(WHAT TO PRODUCE):
Continue the notebook on hypothesis testing of classifier results, starting right after its last line of code.

Imports and methods:

In [25]:
import pandas as pd
import numpy as np
import seaborn as sns
import matplotlib.pyplot as plt
import plotly.express as px
from mlxtend.evaluate import (
    cochrans_q,
    mcnemar,
    mcnemar_table
)
from itertools import combinations

In [26]:
def get_label_combinations(df):
    return list(combinations(df.drop(columns='truth'), 2))

def get_value_combinations(listOfValues):
    return list(combinations(listOfValues, 2))

In [27]:
def mcnemar_test(df: pd.DataFrame, values, labels):
    print(f"Comparison of {labels[0]} and {labels[1]}\n")

    tb = mcnemar_table(
        np.array(df['truth']),
        np.array(values[0]),
        np.array(values[1])
    )

    print(f"Confusion matrix:\n{tb}\n")

    chi2, p = mcnemar(tb, corrected=True)

    print(f"chi-squared: {chi2:.2f} \np-value: {p}")
    print("----------")

# Hypothesis Testing
We try to find any statistical significance between our applied classifier models on each approach. For every approach, we are using the same null and alternative hypothesis because we want to see if the classification results differ.

## Null and alternative hypothesis

$H_{0}$: There is no difference between the classification accuracy.

$H_{A}$: There are differences between the classification accuracy.

Significance threshold: $\alpha = 0.05$

This threshold is used to determine if the null hypothesis holds or can be rejected when compared to the p-value:
* $p > \alpha$ &rarr; $H_{0}$ is true
* $p \le \alpha$ &rarr; $H_{0}$ is false and $H_{A}$ is true

First, we prepare data for hypothesis testing from the csv exports we did in "03_prediction.ipynb".

In [28]:
df_approach_1 = pd.read_csv("../data/classification_results_approach_1.csv")
df_approach_2 = pd.read_csv("../data/classification_results_approach_2.csv")

(DATASET RECORDS):

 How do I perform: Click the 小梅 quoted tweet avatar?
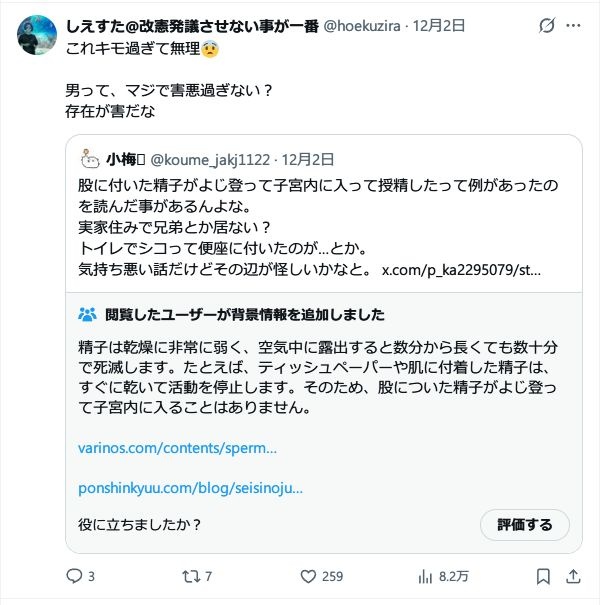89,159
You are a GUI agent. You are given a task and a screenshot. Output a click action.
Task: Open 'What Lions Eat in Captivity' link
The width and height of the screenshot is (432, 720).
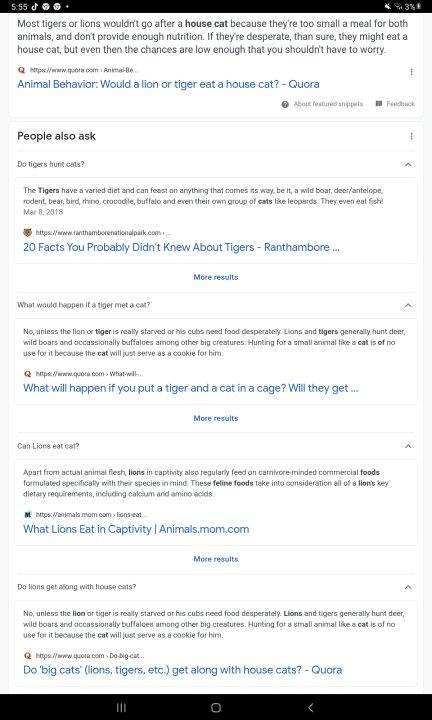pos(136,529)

(THE ANSWER):
df_approach_3 = pd.read_csv("../data/classification_results_approach_3.csv")

### Approach 1

In [29]:
df_approach_1

Unnamed: 0,truth,svc_linear,svc_poly,poly_reg
0,30,1,1,62.485990
1,19,13,3,56.882629
2,115,13,13,60.267201
3,41,1,1,62.866345
4,3,13,13,62.268922
...,...,...,...,...
305,3,1,1,60.446078
306,23,1,1,58.477346
307,132,1,1,62.715579
308,1,1,1,61.271565


In [30]:
col_names_1 = df_approach_1.columns
print(f'Labels for approach 1: {col_names_1.values}')

Labels for approach 1: ['truth' 'svc_linear' 'svc_poly' 'poly_reg']


Since we used more than two classifier models, we can first check for statistical difference with `Cochrans Q`.

In [31]:
q_1, p_1 = cochrans_q(
        np.array(df_approach_1[col_names_1[0]]),
        np.array(df_approach_1[col_names_1[1]]),
        np.array(df_approach_1[col_names_1[2]]),
        np.array(df_approach_1[col_names_1[3]]),
)

print(f"Q (or chi-squared): {q_1:.2f} \np-value: {p_1}")

Q (or chi-squared): 12.25 
p-value: 0.002187491118182885


The results show, that $p \le \alpha$ and therefore we can reject our null hypothesis. We can conclude, that we have a difference in classification accuracy!

In order to find the "best" classifier model, we use `McNemar` to compare the models pairwise.

In [32]:
# prepare list of possible combinations
value_list = list()
value_list.append(list(df_approach_1[col_names_1[1]]))
value_list.append(list(df_approach_1[col_names_1[2]]))
value_list.append(list(df_approach_1[col_names_1[3]]))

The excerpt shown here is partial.